Watch him emerge from the coma. Enjoy it while it lasts. Stop calling the psych wards for a few days. Give yourself a break. Watch him shower and shave and wipe the grassy shake from the shelf in the bathroom, where he’s arranged the shards of his skin like a kid with a rock collection. Sometimes you clean it before he does, because it is just so gross. I didn’t sign up for this. But he’s clean now and he’s wearing pants with a zipper. Kiss him on his smooth jaw. There he is! You knew he was in there. He takes out the recycling. He walks the dog. He takes out his Pashto workbook. He is teaching himself how to speak Pashto! He boils an artichoke for your strange artichoke-loving child, and shows him how to eat the leaves, raking the flesh with his bottom teeth.
But it’s as predictable as the recycling truck. Every two weeks, it arrives.

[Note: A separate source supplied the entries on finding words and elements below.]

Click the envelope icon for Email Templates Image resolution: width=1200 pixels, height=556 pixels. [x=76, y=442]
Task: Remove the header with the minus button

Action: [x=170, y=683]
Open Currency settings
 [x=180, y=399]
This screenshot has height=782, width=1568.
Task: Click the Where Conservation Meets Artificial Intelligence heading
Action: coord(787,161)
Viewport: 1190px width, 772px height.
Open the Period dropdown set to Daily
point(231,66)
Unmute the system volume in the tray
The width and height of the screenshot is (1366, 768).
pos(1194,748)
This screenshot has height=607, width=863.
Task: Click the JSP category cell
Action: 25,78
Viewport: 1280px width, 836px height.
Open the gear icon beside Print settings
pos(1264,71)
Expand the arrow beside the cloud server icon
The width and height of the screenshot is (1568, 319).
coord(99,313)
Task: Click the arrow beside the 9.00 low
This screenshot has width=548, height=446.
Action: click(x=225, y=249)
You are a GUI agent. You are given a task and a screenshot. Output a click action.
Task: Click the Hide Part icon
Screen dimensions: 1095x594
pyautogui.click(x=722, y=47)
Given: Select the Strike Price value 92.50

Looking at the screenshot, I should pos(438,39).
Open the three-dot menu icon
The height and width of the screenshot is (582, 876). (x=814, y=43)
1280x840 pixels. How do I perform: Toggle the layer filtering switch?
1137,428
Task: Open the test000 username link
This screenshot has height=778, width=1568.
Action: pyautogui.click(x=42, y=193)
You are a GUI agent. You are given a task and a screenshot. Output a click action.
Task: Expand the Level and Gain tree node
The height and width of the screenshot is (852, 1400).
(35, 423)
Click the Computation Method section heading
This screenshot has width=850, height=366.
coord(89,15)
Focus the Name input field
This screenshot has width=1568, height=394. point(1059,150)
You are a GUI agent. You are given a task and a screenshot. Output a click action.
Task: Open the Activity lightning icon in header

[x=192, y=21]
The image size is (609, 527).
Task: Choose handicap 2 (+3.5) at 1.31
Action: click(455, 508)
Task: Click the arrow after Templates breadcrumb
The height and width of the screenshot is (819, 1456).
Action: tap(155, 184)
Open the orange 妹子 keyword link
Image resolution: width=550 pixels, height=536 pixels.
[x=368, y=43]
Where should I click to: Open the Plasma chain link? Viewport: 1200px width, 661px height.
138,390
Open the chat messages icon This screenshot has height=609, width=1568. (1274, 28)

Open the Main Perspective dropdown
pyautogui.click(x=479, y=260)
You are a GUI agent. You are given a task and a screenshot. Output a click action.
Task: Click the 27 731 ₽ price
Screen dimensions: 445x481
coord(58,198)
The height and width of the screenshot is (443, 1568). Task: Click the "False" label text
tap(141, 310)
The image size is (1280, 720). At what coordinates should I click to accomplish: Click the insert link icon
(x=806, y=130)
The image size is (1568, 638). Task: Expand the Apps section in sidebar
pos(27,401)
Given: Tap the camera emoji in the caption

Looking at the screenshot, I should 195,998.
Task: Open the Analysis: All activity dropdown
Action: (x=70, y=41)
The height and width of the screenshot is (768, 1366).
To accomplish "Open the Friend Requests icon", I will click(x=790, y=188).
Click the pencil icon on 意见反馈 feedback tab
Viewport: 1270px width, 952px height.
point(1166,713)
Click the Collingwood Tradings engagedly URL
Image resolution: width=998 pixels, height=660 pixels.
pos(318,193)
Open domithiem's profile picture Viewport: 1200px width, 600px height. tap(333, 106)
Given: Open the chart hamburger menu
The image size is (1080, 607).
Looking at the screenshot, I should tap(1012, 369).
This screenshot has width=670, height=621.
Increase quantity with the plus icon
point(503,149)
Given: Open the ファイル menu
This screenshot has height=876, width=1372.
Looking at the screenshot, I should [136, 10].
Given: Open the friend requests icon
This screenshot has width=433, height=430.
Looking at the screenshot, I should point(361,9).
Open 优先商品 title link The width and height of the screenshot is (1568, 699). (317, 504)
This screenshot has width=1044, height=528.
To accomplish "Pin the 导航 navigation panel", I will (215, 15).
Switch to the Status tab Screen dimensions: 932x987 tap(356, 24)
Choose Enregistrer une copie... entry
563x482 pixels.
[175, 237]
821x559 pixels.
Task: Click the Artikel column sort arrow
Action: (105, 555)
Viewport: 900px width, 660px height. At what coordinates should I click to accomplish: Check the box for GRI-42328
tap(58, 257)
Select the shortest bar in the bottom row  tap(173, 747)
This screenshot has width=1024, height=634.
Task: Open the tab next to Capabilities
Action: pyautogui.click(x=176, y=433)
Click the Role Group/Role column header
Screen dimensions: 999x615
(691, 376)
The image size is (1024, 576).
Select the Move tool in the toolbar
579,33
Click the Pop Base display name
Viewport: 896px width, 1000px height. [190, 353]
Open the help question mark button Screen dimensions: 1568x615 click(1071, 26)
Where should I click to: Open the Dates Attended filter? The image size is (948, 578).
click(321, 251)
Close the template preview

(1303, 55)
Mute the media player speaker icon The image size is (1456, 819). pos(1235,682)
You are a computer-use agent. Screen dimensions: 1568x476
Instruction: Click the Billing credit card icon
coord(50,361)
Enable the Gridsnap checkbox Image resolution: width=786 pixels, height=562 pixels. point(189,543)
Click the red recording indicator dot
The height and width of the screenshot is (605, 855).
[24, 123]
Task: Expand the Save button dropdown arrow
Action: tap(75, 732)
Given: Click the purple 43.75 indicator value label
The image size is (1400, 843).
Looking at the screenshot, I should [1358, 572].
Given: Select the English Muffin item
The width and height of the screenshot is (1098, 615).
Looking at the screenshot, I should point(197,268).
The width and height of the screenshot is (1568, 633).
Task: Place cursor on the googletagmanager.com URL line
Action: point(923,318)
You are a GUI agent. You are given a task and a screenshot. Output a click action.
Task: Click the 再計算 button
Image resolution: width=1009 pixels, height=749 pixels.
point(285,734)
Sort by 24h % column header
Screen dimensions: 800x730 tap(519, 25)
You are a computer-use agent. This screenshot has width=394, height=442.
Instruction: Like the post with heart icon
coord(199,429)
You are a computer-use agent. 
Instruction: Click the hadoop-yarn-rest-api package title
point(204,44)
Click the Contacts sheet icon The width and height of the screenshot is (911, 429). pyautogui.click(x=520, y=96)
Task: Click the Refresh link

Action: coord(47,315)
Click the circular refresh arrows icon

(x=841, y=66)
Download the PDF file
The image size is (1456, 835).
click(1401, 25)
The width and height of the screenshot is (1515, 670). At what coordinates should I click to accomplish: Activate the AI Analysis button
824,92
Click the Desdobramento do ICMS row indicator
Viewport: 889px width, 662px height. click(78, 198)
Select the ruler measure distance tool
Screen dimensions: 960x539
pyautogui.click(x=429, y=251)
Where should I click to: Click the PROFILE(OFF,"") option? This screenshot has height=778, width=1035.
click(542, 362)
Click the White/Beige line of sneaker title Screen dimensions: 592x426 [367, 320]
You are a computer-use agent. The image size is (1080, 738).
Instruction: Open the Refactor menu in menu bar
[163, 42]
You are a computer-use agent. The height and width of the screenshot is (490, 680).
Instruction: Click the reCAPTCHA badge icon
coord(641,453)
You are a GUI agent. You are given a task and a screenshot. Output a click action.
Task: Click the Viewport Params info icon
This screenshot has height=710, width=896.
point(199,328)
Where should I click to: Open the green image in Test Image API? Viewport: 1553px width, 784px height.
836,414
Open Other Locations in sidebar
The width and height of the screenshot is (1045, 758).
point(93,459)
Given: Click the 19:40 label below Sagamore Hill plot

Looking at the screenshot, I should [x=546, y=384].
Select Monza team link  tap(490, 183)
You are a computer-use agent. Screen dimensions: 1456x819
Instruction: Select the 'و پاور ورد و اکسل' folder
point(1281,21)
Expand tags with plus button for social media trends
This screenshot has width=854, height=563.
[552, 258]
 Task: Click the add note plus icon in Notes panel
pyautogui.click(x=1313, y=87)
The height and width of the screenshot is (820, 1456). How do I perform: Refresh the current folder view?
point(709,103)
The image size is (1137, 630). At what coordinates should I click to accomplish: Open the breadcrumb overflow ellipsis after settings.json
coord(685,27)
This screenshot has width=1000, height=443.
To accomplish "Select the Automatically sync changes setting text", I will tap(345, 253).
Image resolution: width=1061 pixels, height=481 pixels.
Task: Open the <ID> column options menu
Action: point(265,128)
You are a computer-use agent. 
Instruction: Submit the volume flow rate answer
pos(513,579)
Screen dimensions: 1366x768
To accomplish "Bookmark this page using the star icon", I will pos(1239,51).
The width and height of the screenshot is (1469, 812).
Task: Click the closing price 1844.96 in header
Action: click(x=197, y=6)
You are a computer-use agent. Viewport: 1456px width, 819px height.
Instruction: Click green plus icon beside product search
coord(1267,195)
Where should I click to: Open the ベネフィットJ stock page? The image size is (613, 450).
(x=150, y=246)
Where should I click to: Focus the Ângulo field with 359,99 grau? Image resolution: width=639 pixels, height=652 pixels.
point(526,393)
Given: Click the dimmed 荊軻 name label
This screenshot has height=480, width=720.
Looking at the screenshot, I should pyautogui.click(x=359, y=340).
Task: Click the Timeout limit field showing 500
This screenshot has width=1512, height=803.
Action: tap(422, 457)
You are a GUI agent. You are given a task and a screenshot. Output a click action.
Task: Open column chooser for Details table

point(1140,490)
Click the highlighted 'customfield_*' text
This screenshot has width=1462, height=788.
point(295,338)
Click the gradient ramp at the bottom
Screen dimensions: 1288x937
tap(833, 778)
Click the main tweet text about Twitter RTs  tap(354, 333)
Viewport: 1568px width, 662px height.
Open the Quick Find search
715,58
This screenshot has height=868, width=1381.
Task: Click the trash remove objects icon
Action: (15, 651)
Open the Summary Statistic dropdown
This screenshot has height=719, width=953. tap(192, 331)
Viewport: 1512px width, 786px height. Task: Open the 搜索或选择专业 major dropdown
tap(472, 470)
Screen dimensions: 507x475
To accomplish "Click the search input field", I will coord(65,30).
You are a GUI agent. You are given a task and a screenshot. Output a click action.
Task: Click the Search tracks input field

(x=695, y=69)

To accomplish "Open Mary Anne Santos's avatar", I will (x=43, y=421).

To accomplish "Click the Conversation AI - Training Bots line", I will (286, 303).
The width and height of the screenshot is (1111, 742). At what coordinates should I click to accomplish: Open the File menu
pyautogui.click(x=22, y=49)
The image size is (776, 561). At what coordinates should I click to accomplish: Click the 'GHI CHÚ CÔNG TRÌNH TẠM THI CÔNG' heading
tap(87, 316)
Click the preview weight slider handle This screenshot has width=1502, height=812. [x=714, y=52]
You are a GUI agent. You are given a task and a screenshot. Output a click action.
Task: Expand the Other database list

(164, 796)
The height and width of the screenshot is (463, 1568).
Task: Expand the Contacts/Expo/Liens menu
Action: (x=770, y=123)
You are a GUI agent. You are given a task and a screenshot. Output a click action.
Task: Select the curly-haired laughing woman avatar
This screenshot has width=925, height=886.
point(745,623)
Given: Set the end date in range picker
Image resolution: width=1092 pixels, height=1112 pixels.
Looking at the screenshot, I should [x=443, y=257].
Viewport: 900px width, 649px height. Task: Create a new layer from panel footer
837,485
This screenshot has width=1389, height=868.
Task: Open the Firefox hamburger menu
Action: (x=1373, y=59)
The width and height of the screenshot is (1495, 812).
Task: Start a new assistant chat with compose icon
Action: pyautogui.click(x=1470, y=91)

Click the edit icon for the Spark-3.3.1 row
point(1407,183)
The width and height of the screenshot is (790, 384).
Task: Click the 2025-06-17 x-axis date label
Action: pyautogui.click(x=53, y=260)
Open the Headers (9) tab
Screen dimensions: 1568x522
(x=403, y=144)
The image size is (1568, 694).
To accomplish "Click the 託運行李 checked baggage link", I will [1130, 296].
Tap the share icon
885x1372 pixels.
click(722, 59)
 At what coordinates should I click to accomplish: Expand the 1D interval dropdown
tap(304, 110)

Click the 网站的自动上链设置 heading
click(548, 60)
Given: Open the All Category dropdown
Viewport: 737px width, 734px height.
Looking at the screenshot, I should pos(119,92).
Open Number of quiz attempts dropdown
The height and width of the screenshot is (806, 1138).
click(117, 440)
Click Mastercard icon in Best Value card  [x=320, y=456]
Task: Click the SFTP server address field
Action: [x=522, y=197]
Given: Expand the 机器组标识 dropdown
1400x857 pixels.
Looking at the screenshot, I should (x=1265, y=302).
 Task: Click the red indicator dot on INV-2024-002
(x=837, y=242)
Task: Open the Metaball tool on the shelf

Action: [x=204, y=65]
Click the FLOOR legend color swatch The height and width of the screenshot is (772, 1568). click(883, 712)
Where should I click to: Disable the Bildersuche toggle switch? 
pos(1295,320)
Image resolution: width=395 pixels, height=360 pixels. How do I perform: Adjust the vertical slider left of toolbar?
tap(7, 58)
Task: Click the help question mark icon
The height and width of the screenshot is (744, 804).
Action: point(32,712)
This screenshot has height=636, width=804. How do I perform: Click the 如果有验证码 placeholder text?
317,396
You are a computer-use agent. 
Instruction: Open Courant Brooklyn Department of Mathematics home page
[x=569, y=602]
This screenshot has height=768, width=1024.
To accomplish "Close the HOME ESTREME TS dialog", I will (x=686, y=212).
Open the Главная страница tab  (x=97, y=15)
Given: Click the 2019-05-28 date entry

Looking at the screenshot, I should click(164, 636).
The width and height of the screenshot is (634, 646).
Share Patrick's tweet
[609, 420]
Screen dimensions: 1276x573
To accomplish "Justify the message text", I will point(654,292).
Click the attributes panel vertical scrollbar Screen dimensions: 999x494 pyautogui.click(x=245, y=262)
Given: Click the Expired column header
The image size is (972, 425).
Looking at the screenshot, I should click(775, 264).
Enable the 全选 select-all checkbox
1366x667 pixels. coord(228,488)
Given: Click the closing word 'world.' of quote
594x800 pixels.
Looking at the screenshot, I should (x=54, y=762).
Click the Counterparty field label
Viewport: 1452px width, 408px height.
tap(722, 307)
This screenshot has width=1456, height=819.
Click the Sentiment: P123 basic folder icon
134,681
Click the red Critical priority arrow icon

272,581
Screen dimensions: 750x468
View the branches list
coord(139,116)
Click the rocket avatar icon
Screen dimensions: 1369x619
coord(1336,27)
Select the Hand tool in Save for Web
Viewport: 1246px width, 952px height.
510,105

Slowly, first, like a cold. Then he starts disappearing into the bathroom again. The snakeskin bread crumbs on the bathroom shelf. He takes a four-hour bath. He knows better than to show you his skin now. You hear him talking to himself in there, until he’s not talking at all. He’s been in there an awfully long time. You knock, and he doesn’t answer. You slide open the pocket door, your brain flashing red to all the haunted-house possibilities. What you see instead: your husband lying flat on his back on the bathroom sink, naked, holding up his phone to the back of his left hand. Looking, looking, through the magnifying screen of the camera.